The influence of real gas effects on generation and development of disturbances in the boundary layer will be studied. Relaxation effects may significantly influence transition to turbulence, causing the transition Reynolds number of flows to be increased by almost an order of magnitude. Transition delay caused by the flow non-equilibrium should be accounted in aerospace vehicle design. It is planned to study non-equilibrium aerophysics of high-temperature hypersonic gas flow containing both diatomic and polyatomic molecules. This problem is directly related to entry of space vehicles into atmospheres of Mars, Venus, Jupiter, Saturn, and their satellites. Owing to planned launches of space vehicles to these celestial bodies, the study of real gas effects on gas dynamics of the flow, thermal loads of reentry vehicles, and stability of the hypersonic boundary layer on their surface is one of the major priorities of the worldwide aerospace community for the next decade.

In the framework of the project the influence of the composition and the relative amount of polyatomic additives in the flow on the position of the laminar-turbulent transition and wave processes in the boundary layer will be determined. The project includes a comprehensive study of the emergence and evolution of disturbances in a hypersonic viscous shock layer at extremely high free-stream velocities (M = 12-21). The viscous shock layer is a flow region between the body surface and the bow shock wave. It is formed on the leading edges of hypersonic flying vehicles, where the local Reynolds number is still not too high and viscous forces dominate in the flow region behind the bow shock wave. Disturbances generated in the shock layer propagate further downstream and affect the evolution of instability and the laminar-turbulent transition in the hypersonic boundary layer of the flying vehicle as a whole. For this reason, the problem of controlling the intensity of disturbances in the hypersonic shock layer seems rather urgent. Generation of perturbations under the action of acoustic waves from the external flow (receptivity process) and blowing-suction on the plate surface will be considered. A method of flow control with sound-absorbing coatings will be tested for a flat plate at incidence. At non-zero angles of attack, disturbances of three instability modes (vortex, entropy, and acoustic modes) arise simultaneously in the shock layer, which substantially complicates controlling these disturbances.

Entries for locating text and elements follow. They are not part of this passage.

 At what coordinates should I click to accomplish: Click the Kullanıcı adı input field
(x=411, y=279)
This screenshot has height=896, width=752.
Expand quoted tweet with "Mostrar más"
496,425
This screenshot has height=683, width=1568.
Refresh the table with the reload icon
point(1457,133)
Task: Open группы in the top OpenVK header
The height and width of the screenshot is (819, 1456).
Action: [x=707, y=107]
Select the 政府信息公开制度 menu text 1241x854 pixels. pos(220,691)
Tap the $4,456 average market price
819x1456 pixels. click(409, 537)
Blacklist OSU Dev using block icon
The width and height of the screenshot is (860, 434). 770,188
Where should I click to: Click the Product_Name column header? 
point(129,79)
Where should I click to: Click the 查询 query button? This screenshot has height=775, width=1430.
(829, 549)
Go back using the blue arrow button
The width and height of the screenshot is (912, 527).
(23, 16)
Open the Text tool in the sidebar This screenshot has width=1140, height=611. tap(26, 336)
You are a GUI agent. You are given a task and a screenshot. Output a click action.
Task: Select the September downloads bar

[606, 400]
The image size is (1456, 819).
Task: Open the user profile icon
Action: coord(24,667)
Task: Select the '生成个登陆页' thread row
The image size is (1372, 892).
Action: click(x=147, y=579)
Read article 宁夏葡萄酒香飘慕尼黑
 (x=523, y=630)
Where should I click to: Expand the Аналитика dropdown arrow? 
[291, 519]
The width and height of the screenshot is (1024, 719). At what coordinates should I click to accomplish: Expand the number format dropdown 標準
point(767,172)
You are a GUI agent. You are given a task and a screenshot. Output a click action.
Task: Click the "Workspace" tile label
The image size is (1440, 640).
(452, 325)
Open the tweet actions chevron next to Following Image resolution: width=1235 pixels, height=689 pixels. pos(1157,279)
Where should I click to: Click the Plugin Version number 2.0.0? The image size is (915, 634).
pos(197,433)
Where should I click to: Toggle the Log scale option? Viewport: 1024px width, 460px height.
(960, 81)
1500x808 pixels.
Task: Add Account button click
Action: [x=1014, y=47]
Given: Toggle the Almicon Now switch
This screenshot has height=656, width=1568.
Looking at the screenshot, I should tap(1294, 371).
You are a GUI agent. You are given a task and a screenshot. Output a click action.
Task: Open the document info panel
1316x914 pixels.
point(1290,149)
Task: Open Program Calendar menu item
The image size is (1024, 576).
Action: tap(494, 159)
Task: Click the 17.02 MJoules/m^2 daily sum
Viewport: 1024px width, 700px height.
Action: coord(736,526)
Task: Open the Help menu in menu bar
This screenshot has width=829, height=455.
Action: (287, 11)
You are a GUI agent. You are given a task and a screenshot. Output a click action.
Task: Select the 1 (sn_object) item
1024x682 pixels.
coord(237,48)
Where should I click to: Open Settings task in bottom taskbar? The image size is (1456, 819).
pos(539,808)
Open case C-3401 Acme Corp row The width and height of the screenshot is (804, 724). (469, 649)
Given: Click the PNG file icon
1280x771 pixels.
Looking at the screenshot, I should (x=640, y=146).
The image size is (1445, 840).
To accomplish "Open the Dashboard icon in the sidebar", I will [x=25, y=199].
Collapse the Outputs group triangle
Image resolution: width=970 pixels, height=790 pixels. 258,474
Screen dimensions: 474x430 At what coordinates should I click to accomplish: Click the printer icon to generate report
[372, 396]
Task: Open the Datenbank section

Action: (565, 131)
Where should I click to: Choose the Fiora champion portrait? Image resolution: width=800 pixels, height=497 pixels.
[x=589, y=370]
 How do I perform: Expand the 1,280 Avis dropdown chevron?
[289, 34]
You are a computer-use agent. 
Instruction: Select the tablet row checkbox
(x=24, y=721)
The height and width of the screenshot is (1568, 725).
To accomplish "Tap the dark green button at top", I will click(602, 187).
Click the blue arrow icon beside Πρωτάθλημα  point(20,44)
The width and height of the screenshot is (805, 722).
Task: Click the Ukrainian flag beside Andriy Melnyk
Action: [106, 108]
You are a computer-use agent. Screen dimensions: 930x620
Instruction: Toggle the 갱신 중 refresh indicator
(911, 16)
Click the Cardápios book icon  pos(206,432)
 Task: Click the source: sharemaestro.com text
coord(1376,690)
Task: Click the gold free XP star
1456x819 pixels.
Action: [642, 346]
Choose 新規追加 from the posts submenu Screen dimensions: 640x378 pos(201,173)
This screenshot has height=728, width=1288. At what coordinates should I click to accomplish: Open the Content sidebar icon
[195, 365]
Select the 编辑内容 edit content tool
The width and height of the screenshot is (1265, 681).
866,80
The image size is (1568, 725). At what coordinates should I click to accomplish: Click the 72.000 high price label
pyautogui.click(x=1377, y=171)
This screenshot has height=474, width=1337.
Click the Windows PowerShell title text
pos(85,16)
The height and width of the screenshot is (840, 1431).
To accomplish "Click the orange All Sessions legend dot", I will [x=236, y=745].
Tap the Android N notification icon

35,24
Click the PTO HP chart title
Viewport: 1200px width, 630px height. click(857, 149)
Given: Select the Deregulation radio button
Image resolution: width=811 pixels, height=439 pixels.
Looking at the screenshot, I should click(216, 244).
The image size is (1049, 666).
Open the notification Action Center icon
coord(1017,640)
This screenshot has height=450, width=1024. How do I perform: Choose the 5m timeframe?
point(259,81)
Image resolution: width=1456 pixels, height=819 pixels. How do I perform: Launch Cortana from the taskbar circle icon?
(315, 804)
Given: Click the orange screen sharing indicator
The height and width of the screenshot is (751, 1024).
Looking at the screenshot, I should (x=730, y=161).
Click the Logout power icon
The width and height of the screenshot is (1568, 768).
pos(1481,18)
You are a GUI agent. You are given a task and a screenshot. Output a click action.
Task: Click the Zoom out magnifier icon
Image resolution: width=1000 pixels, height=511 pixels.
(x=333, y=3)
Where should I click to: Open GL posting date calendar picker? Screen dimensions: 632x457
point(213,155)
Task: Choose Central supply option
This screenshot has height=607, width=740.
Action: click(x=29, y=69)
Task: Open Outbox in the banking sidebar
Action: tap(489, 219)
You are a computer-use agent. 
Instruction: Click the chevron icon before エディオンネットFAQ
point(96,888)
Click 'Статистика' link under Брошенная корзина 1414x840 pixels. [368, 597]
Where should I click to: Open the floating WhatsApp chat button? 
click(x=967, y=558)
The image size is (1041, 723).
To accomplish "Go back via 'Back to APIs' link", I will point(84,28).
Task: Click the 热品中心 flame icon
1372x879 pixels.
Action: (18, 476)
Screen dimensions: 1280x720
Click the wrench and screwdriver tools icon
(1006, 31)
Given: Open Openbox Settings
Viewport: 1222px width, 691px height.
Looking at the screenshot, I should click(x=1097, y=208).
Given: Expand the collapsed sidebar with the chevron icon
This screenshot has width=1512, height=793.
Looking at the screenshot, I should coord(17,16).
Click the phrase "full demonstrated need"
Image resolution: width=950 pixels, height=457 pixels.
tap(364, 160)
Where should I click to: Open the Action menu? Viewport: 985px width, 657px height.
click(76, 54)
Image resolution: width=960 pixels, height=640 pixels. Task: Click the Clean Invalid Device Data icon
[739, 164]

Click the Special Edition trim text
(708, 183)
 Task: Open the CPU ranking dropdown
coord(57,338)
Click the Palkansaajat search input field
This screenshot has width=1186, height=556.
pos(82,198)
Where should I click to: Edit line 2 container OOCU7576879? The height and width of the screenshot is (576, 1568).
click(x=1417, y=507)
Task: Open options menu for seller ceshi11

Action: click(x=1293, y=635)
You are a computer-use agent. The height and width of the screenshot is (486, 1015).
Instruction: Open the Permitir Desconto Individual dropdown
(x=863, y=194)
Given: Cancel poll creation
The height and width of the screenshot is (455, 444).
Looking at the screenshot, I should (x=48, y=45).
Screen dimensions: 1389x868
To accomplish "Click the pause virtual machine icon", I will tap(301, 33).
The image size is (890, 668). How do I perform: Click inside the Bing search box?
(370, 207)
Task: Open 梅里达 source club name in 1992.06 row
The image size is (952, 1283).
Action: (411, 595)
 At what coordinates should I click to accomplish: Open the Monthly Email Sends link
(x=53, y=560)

To extend these results to the real flight conditions, non-equilibrium effects, due to the excitation of vibrational degrees of freedom of molecules and physical and chemical transformations, will be investigated. For this purpose, data on the characteristics of the disturbances generated by external perturbations in the high-temperature gas mixture flow around a flat plate will be resulted from experimental and computational investigations, the effectiveness of suppression of pulsations with sound-absorbing coating surface taking into account of real gas effects will be determined and the most effective sound-absorbing materials will be chosen.